#### [Quoted text]
Created attachment 5283 [details] proposed patch, incl. testcase In case a library is opened with RTLD_LOCAL, dlclose()ing that library will remove the local scope from all subsequently loaded libraries unconditionally, even though such a library is marked as RTLD_NODELETE. This causes subsequent lookups within that library to fail if the library depends on other libraries than those already loaded within the global scope. This has been exposed in a real-world case where libproxy opens a KDE4 plugin with RTLD_LOCAL, the plugin depends on libkde4_core and libkde4_core is marked as NODELETE due to having a STB_GNU_UNIQ symbol; the plugin is dlclose()d later but ld.so raises a fatal error when libkde4_core global destructor is called (it depends on libqt4, but libqt4 has been in the plugin's local scope only and is gone now).
The patch takes an approach that is probably too conservative. Some common .so like libpthread are marked NODELETE and any RTLD_LOCAL-opened .so that depends on such will be held in memory forever. The real solution should be to rebuild the scope for the NODELETE object.
That test case doesn't show any bug. If you you use the handle for a dlopen'ed object to look up an object, then close the object, and finally use the returned function it is bound to fail. Whether the symbol has been found in a different object doesn't matter. You have to provide a valid test case.
Created attachment 5749 [details] better testcase Indeed, this is a better testcase really reflecting what the proxy library does. The important part is that there needs to be two (independend) libraries loaded, that one dependency of one of them is nodelete, and has a finalizer that needs to lookup something in its own dependencies that wasn't available before. Then with unpatched glibc: # make # /tmp/mm/lib64/ld-linux-x86-64.so.2 --library-path /tmp/mm/lib64/ ./app ./app: symbol lookup error: /suse/matz/src/nodeletebug/lib2.so: undefined symbol: in_lib3 with patched glibc: # ./app #
thanks for the testcase, changing status now.

#### [Supplied material]
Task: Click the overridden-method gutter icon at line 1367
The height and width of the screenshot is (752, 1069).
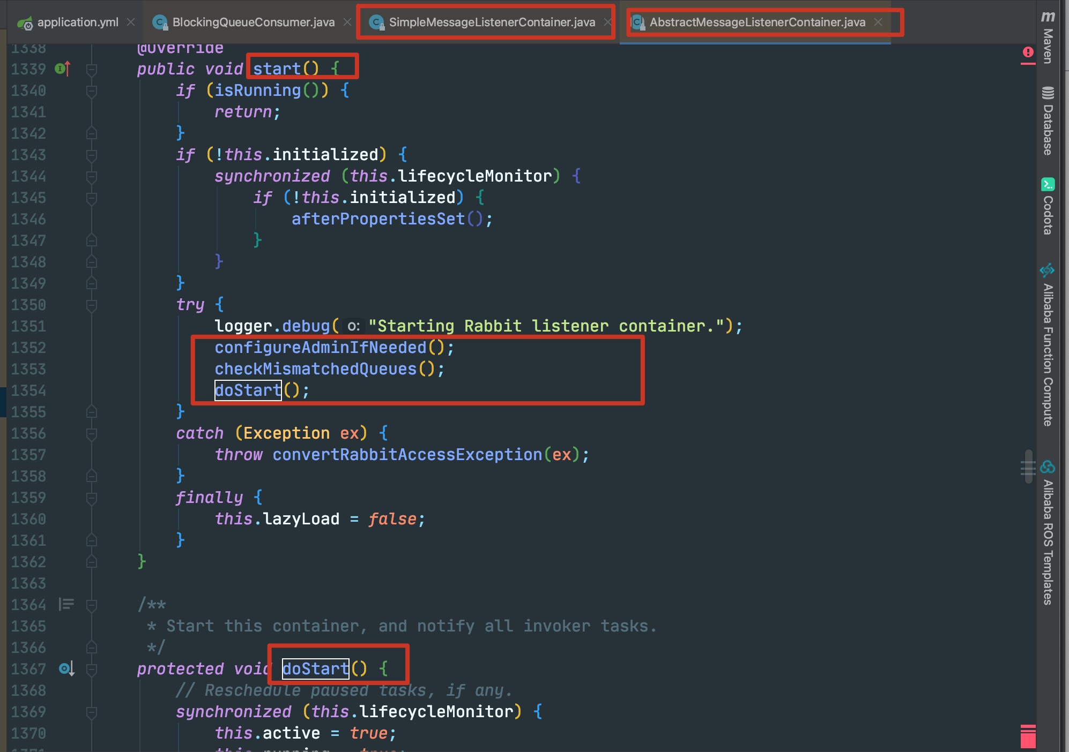Action: pos(66,669)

#### [Short task]
In the bug thread about dlclose and RTLD_NODELETE, why is libkde4_core marked as NODELETE?

#### [Written solution]
It has a STB_GNU_UNIQ symbol.